Load and Index Data in Search

Execute the script found in a subdirectory of the following locations. The path for the script often includes the product version, such as Cloudera Manager 5.4.x, so path details vary. To address this issue, use wildcards.
  • Packages: /usr/share/doc. If Search for CDH 5.4.10 is installed to the default location using packages, the Quick Start script is found in /usr/share/doc/search-*/quickstart.
  • Parcels: /opt/cloudera/parcels/CDH/share/doc. If Search for CDH 5.4.10 is installed to the default location using parcels, the Quick Start script is found in /opt/cloudera/parcels/CDH/share/doc/search-*/quickstart.

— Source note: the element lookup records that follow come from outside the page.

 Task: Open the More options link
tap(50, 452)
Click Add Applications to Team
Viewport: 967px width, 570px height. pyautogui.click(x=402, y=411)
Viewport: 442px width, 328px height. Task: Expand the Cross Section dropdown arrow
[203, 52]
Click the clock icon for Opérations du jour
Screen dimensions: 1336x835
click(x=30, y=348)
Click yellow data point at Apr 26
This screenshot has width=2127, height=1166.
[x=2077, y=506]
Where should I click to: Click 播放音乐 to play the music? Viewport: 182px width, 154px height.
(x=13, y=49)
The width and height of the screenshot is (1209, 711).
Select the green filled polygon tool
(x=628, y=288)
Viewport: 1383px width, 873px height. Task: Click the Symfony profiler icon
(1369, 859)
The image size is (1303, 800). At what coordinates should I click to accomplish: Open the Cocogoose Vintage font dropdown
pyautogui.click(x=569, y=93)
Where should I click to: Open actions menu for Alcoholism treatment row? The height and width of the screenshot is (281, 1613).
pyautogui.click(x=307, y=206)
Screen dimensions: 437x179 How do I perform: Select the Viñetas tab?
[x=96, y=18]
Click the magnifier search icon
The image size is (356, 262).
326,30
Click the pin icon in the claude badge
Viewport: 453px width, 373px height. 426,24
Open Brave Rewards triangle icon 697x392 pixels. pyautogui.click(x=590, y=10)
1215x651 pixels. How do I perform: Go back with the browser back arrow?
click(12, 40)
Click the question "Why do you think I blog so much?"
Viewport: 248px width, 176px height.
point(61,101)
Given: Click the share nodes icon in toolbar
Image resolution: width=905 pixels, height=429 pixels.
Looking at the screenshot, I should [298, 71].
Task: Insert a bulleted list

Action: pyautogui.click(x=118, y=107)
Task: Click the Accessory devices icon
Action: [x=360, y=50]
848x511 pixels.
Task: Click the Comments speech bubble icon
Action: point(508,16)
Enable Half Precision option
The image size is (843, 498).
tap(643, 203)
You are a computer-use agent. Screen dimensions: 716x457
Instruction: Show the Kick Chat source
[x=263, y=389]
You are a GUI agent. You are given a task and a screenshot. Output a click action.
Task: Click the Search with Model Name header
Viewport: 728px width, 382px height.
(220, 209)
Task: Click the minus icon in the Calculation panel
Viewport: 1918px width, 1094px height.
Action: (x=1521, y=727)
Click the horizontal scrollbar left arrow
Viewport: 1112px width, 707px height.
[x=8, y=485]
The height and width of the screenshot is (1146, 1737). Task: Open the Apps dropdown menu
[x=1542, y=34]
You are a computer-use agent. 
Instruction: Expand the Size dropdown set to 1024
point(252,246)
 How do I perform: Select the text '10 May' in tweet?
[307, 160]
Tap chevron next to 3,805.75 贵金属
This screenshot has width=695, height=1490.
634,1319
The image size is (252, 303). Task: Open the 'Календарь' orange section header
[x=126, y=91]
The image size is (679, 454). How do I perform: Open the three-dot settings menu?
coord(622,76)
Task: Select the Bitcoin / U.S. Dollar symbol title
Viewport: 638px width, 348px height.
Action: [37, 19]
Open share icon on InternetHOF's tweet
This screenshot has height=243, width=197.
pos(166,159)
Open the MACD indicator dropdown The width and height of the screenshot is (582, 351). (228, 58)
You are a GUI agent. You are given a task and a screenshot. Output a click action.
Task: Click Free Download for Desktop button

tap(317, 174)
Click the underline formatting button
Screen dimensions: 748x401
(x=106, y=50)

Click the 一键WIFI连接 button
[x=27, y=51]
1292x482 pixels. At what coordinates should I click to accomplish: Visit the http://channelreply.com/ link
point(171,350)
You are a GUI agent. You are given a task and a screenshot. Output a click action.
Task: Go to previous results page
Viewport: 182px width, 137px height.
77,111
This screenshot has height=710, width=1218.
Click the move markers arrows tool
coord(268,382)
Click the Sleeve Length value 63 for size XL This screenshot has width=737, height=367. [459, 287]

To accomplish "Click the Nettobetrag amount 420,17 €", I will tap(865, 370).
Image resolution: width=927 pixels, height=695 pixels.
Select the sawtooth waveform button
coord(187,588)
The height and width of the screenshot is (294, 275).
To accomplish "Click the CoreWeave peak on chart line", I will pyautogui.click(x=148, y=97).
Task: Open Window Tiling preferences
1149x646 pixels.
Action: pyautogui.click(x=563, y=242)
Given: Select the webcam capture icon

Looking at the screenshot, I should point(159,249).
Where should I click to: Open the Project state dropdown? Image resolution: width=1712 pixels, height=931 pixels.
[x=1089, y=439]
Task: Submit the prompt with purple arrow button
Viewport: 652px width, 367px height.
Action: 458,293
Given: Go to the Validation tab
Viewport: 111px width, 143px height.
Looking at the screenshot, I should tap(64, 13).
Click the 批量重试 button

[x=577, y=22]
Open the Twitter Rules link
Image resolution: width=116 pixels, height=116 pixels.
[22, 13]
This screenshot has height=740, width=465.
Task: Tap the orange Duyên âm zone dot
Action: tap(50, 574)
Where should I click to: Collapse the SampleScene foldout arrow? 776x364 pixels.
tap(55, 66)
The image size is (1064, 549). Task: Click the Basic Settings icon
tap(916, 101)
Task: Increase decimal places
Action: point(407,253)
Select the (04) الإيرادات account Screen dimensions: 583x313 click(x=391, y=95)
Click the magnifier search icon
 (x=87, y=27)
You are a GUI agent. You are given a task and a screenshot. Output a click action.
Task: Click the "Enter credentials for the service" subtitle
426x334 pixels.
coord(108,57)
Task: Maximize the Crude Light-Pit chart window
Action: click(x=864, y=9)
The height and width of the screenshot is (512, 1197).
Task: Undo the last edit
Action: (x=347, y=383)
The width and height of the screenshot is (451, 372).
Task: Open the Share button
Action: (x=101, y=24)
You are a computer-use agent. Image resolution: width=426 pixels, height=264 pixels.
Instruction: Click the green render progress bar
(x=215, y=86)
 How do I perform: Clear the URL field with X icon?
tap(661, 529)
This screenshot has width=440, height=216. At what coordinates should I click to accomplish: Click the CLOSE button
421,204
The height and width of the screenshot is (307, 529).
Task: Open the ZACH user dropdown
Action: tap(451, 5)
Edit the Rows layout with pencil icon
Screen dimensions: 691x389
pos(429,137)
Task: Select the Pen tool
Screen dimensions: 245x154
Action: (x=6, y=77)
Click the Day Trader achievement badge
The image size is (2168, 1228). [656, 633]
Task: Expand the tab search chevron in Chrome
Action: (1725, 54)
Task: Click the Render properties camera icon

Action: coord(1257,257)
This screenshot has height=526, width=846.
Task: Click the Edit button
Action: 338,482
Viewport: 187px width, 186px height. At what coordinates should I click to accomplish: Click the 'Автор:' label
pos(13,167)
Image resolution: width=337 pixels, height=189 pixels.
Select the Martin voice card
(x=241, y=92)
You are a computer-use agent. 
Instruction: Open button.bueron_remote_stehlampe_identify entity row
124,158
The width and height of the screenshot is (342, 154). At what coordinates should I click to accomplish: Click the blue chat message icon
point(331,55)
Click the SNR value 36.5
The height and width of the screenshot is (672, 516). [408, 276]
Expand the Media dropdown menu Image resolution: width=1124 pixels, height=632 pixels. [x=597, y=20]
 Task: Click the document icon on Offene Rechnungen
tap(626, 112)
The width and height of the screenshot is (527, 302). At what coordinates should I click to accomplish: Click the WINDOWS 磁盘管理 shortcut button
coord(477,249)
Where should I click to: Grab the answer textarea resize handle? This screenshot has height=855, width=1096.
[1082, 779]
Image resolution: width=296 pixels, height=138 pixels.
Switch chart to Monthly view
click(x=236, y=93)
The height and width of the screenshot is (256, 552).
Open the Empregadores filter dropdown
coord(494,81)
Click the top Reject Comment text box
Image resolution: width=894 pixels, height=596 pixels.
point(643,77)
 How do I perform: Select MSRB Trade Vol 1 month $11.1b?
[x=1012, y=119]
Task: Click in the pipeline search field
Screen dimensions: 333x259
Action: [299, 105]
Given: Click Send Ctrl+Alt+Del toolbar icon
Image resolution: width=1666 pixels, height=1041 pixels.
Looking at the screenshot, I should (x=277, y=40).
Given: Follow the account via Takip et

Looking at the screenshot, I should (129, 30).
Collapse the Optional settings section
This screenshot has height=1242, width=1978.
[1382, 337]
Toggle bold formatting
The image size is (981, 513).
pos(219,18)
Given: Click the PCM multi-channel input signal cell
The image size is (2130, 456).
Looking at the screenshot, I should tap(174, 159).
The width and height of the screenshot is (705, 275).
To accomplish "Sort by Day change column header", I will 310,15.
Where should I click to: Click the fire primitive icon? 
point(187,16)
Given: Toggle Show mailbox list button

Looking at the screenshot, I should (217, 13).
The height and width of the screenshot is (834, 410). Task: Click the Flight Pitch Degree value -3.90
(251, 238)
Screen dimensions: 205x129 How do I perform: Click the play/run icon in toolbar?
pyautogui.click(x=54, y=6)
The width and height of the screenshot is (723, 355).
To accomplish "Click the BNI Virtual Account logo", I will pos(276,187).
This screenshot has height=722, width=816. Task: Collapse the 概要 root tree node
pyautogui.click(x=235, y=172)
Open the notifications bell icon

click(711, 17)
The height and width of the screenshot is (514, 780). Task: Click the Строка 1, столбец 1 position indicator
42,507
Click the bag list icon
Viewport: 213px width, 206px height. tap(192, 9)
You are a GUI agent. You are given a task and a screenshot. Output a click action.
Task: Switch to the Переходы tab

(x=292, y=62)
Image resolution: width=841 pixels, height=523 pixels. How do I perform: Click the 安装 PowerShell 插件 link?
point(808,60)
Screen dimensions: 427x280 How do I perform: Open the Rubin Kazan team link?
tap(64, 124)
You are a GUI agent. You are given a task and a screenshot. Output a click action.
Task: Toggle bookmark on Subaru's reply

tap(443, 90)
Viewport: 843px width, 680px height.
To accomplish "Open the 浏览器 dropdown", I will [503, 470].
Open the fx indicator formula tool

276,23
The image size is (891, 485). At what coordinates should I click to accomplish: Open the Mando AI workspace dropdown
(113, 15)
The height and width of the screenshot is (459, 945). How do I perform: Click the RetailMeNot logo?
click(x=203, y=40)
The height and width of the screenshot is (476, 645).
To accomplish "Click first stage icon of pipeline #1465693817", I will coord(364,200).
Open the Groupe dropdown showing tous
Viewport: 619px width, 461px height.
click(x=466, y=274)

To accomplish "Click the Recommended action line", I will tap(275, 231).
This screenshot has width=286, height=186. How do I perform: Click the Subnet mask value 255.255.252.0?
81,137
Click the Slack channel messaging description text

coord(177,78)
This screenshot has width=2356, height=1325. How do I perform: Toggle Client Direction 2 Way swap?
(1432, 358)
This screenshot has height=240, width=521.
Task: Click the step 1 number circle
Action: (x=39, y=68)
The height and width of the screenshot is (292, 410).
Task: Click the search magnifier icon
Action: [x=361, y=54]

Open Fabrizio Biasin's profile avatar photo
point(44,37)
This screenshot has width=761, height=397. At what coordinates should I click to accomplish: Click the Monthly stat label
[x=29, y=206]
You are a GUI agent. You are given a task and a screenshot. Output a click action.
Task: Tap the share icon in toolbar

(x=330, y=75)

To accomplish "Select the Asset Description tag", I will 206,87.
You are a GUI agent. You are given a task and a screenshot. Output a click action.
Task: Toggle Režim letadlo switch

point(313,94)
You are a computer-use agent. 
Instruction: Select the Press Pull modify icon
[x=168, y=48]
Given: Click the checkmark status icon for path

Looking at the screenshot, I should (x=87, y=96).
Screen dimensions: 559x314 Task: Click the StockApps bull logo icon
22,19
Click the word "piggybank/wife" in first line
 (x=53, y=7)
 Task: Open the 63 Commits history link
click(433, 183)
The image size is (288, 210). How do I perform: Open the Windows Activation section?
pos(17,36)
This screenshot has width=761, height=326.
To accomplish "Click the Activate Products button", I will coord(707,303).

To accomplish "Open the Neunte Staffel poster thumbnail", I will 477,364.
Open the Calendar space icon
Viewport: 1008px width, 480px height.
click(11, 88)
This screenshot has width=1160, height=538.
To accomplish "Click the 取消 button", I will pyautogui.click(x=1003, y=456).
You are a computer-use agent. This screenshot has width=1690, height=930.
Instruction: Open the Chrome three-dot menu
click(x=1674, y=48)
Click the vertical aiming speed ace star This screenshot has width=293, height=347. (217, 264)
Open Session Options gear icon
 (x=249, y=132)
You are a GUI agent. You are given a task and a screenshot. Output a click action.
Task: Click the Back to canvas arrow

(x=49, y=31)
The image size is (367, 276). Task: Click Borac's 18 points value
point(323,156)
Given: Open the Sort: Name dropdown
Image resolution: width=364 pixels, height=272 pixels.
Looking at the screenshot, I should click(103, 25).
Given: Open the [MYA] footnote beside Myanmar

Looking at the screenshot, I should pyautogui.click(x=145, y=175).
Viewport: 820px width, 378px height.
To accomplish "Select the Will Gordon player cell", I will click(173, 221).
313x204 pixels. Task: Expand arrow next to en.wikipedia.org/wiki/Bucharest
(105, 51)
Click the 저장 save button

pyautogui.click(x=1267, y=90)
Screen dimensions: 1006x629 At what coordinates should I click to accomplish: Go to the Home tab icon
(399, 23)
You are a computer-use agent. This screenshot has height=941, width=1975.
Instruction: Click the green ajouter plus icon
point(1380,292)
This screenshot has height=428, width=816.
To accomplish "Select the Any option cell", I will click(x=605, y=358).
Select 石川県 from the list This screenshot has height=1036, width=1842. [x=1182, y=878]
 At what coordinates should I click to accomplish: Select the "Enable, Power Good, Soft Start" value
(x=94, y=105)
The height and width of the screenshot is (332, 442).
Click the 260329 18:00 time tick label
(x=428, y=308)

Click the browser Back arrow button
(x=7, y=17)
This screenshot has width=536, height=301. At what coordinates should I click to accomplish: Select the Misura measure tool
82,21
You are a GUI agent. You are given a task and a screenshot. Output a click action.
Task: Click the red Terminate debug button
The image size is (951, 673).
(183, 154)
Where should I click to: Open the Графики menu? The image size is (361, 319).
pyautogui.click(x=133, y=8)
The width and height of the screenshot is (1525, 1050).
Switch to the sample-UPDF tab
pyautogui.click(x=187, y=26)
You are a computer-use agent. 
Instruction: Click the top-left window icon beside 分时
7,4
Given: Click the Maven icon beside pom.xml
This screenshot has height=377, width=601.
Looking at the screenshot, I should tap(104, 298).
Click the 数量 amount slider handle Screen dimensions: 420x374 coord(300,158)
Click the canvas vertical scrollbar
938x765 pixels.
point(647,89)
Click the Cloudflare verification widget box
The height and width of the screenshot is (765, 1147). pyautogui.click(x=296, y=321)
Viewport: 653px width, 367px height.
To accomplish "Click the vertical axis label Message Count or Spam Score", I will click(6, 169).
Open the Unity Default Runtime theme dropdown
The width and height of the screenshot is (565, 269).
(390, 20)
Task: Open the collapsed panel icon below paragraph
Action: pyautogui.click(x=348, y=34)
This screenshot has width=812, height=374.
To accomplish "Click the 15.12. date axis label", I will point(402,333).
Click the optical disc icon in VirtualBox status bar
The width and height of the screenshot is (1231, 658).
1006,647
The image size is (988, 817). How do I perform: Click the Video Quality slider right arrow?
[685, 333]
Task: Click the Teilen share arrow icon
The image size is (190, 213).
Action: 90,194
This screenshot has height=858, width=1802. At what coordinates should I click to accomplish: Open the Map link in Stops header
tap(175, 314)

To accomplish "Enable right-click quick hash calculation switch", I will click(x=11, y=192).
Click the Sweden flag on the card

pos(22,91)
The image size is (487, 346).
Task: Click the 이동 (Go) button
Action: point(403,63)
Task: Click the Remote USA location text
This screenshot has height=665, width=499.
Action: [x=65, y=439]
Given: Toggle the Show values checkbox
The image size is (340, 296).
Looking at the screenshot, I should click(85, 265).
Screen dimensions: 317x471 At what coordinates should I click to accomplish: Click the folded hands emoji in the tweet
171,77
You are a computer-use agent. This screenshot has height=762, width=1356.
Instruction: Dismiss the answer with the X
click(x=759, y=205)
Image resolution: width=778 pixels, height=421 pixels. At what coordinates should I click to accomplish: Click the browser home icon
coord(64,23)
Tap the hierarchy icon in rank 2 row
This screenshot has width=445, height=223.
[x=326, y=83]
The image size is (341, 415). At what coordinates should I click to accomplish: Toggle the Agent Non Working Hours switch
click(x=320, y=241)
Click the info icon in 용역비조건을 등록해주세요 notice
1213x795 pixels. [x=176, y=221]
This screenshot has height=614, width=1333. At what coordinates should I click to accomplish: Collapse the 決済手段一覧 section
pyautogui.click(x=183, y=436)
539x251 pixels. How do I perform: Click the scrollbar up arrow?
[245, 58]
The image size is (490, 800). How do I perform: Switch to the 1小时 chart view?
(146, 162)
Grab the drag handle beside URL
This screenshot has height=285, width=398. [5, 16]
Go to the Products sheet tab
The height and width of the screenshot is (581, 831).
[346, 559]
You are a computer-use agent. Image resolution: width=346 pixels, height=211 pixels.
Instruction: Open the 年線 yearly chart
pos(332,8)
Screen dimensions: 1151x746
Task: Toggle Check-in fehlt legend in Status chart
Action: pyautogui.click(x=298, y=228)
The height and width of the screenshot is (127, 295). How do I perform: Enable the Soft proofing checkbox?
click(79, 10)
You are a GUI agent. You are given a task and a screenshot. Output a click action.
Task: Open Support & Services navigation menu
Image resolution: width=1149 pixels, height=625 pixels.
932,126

The script uses several defaults that you might want to modify:

Script Parameters and Defaults
Parameter Default Notes
NAMENODE_CONNECT `hostname`:8020 For use on an HDFS HA cluster. If you use NAMENODE_CONNECT, do not use NAMENODE_HOST or NAMENODE_PORT.
NAMENODE_HOST `hostname` If you use NAMENODE_HOST and NAMENODE_PORT, do not use NAMENODE_CONNECT.
NAMENODE_PORT 8020 If you use NAMENODE_HOST and NAMENODE_PORT, do not use NAMENODE_CONNECT.
ZOOKEEPER_ENSEMBLE `hostname`:2181/solr Zookeeper ensemble to point to. For example:
zk1,zk2,zk3:2181/solr

If you use ZOOKEEPER_ENSEMBLE, do not use ZOOKEEPER_HOST or ZOOKEEPER_PORT, ZOOKEEPER_ROOT.

ZOOKEEPER_HOST `hostname`  
ZOOKEEPER_PORT 2181  
ZOOKEEPER_ROOT /solr  
HDFS_USER ${HDFS_USER:="${USER}"}  
SOLR_HOME /opt/cloudera/parcels/SOLR/lib/solr  

By default, the script is configured to run on the NameNode host, which is also running ZooKeeper. Override these defaults with custom values when you start quickstart.sh. For example, to use an alternate NameNode and HDFS user ID, you could start the script as follows:

$ NAMENODE_HOST=nnhost HDFS_USER=jsmith ./quickstart.sh

The first time the script runs, it downloads required files such as the Enron data and configuration files. If you run the script again, it uses the Enron information already downloaded, as opposed to downloading this information again. On such subsequent runs, the existing data is used to re-create the enron-email-collection SolrCloud collection.

The script also generates a Solr configuration and creates a collection in SolrCloud. The following sections describes what the script does and how you can complete these steps manually, if desired. The script completes the following tasks:

  1. Set variables such as hostnames and directories.
  2. Create a directory to which to copy the Enron data and then copy that data to this location. This data is about 422 MB and in some tests took about five minutes to download and two minutes to untar.
  3. Create directories for the current user in HDFS, change ownership of that directory to the current user, create a directory for the Enron data, and load the Enron data to that directory. In some tests, it took about a minute to copy approximately 3 GB of untarred data.
  4. Use solrctl to create a template of the instance directory.
  5. Use solrctl to create a new Solr collection for the Enron mail collection.
  6. Create a directory to which the MapReduceBatchIndexer can write results. Ensure that the directory is empty.
  7. Use the MapReduceIndexerTool to index the Enron data and push the result live to enron-mail-collection. In some tests, it took about seven minutes to complete this task.